With greasy fingers rummaging furiously through a tureen of popcorn, I watched with a mix of shock and voyeuristic horror as filmmaker Morgan Spurlock's body transformed from fit to fat in the compact space of 30 days while consuming a diet solely composed of items on McDonald's menu.
Picking crumbs off my shirt, I emerged from the Friday afternoon showing of "Super Size Me," Spurlock's documentary detailing the plethora of health risks involved in over-consumption of fast food. The movie made its point quite strikingly by chronicling the changes in its star over the course of the one-month Mac attack. But it really shouldn't take a movie to demonstrate something so obvious.
The cover of this month's National Geographic is not a primal shot of an animal, nor an unfathomable photo of some planetary object. It is a picture of fat -- fold after fold of exposed, fatty flesh. The surgeon general of the United States has dubbed our explosive waistlines an "obesity epidemic." For the first time in world history, there are as many overfed as underfed people.

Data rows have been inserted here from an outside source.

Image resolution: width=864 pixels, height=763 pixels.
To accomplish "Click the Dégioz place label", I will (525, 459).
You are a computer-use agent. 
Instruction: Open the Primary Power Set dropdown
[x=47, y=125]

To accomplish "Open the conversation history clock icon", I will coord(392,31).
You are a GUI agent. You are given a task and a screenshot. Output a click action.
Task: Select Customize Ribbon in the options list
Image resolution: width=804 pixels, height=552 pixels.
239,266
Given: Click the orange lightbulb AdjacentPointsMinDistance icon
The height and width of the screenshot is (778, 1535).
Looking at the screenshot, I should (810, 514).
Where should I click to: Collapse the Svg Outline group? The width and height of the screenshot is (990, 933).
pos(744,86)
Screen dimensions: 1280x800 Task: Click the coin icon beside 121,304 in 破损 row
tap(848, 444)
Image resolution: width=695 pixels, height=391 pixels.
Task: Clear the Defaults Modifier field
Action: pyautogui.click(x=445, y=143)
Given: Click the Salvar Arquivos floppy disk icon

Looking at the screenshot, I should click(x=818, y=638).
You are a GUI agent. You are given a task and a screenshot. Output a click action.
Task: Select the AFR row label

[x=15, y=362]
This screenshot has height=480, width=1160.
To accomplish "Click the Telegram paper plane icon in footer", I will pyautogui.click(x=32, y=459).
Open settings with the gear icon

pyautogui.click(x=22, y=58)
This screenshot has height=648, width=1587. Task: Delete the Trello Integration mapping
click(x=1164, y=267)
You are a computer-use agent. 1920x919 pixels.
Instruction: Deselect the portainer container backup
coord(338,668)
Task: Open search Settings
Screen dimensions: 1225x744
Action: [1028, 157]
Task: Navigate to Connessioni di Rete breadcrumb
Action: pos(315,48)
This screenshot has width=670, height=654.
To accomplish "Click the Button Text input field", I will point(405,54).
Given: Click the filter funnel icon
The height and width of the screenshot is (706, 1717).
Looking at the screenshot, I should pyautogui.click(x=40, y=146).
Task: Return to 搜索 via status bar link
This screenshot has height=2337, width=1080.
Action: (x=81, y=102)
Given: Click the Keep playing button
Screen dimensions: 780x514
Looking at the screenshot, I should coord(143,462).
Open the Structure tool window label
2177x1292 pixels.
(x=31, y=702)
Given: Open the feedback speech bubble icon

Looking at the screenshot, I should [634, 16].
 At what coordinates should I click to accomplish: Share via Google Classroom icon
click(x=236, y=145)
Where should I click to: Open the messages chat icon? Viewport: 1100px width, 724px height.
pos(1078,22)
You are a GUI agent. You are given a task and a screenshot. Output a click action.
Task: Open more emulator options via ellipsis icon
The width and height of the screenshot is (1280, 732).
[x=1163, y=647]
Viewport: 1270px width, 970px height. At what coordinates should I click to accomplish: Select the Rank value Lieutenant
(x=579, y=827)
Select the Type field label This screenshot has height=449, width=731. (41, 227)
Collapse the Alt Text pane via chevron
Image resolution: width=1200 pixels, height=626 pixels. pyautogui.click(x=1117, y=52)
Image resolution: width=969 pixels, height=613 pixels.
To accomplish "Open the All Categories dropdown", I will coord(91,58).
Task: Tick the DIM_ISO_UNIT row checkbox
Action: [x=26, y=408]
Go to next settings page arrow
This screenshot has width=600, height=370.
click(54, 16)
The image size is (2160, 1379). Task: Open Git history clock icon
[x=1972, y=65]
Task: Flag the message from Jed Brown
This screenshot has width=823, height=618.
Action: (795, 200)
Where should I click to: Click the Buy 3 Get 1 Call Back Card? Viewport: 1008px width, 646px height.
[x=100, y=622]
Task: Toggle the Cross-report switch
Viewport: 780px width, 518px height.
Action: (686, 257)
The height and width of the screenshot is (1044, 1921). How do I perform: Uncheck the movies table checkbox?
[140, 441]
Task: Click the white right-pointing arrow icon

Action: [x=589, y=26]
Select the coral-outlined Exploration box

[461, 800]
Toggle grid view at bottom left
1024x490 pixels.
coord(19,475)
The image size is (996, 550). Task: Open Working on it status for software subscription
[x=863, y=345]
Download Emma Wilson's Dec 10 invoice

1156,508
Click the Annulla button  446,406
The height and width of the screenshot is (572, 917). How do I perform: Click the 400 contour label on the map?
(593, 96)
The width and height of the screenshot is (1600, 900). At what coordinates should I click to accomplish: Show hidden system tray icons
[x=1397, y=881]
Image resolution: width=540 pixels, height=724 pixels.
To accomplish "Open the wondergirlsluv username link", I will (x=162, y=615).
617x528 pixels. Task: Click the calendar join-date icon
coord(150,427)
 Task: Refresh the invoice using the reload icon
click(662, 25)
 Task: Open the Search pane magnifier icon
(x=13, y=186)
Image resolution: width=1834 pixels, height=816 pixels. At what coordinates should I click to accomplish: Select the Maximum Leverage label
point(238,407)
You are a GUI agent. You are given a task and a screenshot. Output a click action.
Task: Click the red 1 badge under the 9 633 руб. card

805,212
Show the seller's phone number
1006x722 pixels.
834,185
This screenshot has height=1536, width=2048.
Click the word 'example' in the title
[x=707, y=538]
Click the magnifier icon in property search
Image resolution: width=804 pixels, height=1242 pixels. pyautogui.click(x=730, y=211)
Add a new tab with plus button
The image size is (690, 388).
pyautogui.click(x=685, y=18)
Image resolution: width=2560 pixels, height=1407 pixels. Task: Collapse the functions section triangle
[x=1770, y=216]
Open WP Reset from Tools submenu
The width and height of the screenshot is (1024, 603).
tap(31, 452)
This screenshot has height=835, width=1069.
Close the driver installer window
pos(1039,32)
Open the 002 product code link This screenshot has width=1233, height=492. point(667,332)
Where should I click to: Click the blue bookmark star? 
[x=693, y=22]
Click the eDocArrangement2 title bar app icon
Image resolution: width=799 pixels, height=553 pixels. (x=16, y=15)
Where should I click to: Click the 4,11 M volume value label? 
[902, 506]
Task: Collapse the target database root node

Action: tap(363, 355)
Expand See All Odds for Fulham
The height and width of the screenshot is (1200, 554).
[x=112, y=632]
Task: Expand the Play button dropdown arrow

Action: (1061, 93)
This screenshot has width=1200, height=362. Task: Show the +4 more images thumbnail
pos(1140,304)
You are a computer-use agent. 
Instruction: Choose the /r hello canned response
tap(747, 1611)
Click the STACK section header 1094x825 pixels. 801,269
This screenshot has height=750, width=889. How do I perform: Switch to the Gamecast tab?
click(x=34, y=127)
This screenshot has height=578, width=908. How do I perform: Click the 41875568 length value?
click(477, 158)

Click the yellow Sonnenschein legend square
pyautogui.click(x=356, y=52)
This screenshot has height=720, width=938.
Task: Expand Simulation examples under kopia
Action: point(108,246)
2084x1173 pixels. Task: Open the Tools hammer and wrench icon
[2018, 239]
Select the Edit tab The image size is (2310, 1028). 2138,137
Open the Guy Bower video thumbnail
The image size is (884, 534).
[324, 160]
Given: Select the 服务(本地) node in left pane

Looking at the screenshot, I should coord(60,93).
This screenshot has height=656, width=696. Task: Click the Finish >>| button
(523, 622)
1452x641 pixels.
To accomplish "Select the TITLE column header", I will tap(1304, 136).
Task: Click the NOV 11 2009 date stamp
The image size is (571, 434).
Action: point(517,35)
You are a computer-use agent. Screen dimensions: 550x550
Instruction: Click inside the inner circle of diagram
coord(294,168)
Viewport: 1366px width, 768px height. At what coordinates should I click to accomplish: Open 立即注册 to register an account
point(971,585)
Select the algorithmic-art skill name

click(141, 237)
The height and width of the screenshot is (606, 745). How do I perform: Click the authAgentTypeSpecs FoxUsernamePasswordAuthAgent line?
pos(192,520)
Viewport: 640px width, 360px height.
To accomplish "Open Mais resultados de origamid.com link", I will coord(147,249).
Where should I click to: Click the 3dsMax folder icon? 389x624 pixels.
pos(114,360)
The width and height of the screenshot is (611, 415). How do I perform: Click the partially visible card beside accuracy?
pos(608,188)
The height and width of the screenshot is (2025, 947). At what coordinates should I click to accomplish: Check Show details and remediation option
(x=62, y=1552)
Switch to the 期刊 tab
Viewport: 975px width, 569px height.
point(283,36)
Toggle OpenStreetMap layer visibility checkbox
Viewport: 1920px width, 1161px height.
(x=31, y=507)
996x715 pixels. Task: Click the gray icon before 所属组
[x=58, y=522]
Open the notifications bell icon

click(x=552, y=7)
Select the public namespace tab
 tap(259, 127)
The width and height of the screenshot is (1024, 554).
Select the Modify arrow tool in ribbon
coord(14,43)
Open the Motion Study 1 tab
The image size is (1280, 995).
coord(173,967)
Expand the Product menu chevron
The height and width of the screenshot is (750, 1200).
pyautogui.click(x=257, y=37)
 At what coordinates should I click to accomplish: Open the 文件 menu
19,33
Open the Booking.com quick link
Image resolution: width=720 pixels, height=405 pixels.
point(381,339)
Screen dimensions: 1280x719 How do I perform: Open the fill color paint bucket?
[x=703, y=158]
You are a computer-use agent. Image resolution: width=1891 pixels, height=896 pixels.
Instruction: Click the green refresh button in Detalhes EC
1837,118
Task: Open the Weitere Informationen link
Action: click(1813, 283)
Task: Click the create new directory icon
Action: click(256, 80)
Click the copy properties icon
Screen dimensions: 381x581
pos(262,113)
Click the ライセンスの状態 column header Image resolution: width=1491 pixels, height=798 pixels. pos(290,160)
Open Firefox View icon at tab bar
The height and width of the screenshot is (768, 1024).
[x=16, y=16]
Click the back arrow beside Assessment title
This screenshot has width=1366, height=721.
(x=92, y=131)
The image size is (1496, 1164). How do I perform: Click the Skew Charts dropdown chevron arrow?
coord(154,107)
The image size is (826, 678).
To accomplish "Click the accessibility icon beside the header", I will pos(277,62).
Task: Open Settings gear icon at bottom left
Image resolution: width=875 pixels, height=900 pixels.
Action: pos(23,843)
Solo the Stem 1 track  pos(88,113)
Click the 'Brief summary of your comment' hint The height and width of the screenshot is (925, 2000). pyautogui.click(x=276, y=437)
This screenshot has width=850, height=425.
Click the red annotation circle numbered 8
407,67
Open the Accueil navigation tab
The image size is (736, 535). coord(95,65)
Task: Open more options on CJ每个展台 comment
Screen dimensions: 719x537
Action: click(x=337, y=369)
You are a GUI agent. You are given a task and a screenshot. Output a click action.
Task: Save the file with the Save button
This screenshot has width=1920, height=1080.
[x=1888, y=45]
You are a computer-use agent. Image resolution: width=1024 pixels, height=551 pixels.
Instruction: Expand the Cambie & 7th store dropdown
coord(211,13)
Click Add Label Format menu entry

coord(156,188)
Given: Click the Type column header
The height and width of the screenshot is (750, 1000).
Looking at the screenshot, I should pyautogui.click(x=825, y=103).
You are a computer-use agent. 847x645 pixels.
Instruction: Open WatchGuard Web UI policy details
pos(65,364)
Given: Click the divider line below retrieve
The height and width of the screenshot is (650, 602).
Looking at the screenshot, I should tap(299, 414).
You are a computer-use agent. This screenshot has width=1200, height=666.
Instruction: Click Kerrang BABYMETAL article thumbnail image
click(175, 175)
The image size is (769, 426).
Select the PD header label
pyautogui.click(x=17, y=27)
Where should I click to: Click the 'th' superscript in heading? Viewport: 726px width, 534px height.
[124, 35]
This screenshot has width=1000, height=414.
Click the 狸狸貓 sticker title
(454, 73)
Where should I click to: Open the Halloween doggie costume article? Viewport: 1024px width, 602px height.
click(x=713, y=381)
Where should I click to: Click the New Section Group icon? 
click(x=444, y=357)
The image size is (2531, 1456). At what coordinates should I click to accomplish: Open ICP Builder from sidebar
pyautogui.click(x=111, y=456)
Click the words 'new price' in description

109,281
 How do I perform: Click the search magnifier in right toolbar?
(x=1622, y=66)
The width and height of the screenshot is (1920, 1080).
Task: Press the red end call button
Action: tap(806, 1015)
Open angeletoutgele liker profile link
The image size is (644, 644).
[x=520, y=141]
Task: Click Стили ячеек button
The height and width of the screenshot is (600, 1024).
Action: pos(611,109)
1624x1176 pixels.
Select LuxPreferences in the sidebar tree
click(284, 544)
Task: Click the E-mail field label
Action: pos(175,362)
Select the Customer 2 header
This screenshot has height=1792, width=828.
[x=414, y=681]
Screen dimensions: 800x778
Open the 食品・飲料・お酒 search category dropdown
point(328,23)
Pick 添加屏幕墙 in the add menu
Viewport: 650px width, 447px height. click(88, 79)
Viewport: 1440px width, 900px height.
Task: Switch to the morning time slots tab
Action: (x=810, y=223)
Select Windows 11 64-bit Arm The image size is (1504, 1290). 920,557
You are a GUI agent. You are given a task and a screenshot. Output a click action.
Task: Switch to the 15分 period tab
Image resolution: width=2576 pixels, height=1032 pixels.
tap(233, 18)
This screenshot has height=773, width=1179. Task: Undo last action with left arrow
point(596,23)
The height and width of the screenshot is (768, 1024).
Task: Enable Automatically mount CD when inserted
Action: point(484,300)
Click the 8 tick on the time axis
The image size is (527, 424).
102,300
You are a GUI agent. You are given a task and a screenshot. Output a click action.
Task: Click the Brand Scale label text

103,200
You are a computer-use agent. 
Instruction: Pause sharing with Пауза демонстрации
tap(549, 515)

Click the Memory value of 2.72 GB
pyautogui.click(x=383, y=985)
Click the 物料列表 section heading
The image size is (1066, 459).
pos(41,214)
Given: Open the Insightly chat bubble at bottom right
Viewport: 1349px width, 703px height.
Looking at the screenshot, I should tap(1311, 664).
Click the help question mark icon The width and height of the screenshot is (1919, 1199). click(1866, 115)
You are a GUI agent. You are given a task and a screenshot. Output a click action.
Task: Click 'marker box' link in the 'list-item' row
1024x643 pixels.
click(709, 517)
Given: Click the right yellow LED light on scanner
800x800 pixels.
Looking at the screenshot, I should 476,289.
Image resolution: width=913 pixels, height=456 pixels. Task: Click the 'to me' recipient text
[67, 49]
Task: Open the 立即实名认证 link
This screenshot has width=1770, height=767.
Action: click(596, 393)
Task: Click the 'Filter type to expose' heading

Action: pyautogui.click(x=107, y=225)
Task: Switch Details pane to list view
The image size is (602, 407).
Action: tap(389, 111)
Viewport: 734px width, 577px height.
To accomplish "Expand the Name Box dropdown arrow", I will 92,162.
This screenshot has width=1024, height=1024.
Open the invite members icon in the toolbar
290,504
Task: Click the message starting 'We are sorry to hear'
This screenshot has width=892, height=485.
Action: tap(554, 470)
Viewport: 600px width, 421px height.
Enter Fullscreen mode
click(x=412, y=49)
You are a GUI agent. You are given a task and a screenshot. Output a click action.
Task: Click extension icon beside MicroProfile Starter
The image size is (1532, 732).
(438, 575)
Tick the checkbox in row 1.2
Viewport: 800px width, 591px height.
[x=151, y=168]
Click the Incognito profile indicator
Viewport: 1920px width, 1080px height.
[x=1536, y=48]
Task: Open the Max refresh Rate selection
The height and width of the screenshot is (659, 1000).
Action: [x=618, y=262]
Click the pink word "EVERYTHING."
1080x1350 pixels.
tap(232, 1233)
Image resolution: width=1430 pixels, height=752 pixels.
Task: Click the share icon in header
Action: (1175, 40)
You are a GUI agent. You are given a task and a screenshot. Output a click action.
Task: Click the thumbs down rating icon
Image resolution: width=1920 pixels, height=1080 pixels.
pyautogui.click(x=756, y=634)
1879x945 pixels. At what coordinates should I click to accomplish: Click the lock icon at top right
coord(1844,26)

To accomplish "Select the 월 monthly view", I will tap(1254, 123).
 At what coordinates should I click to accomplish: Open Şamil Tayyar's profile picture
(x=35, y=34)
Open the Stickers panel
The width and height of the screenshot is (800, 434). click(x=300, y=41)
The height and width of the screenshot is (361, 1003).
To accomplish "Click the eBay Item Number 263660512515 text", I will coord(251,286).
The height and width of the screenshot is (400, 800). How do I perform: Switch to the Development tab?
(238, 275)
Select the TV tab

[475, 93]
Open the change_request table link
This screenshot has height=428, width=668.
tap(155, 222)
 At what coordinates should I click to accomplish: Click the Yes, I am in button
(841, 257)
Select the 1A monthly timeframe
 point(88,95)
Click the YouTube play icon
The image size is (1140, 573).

Our convenient lifestyles, cars, desk jobs, inactive leisure and access to ample food all contribute to the problem, but there is something more. Our vegetable consumption as a nation has gone up. This would be a positive sign, if not for the fact that french fries were counted as a vegetable in the questioning. For some people, cola is now the only beverage consumed for daily hydration needs.
French fries are now qualifying, in the minds of some Americans, as a serving of a nutrient-rich vegetable. It seems our increasing pants sizes are matched only by our shrinking IQs.
Atkins, South Beach, grapefruit-only breakfasts, cabbage soup, detox days ... when will the insanity stop and a bit of common sense take its place? We are fat because we eat too much and exercise too little.
Yes, genetics come into play with the fortunate few who burn a zillion calories with each blink and for the unfortunate masses who must sweat with Richard Simmons for hours just to enjoy the occasional ice cream cone. But the key to staying in shape is fairly simple: burn as many calories as you consume.
It doesn't matter whether a person is shoveling 20 pounds of bacon down their gullet, joyously slurping cabbage soup, or, horror of all horrors, eating a slice of bread. A calorie is a calorie and it must be used or else it will remain forever positioned over the navel, on the hips or jiggling merrily under the triceps.
But above and beyond eating too much and exercising too little, there is some change in the psychology of Americans that is affecting our busting guts. I am too young to be nostalgic, but my mother recollected the days when going to get a soda at a soda fountain was a much-coveted, occasional treat, and when eating at a burger joint was reserved for special occasions.
What has happened is that, by some means, junk food has legitimized itself as a component of our normal diets. What young child considers soda a special treat? Certainly not the ones I worked with at a number of schools around the Phoenix area, who arrived at most tutoring sessions toting Pringles and Pepsi.
We Americans do not believe in the postponement or denial of pleasure. So we eat whatever we see, and whatever we like, while convincing ourselves that a fistful of Cheetos counts as a serving from the dairy group.
Spurlock's movie should never have had to be made. People can eat as much fast food as they like, but to have to be reminded that it is, in fact, not a component of a healthy diet is ridiculous. It's time for us to stop idly loosening our belts, wise up and remember that ketchup is not a vegetable.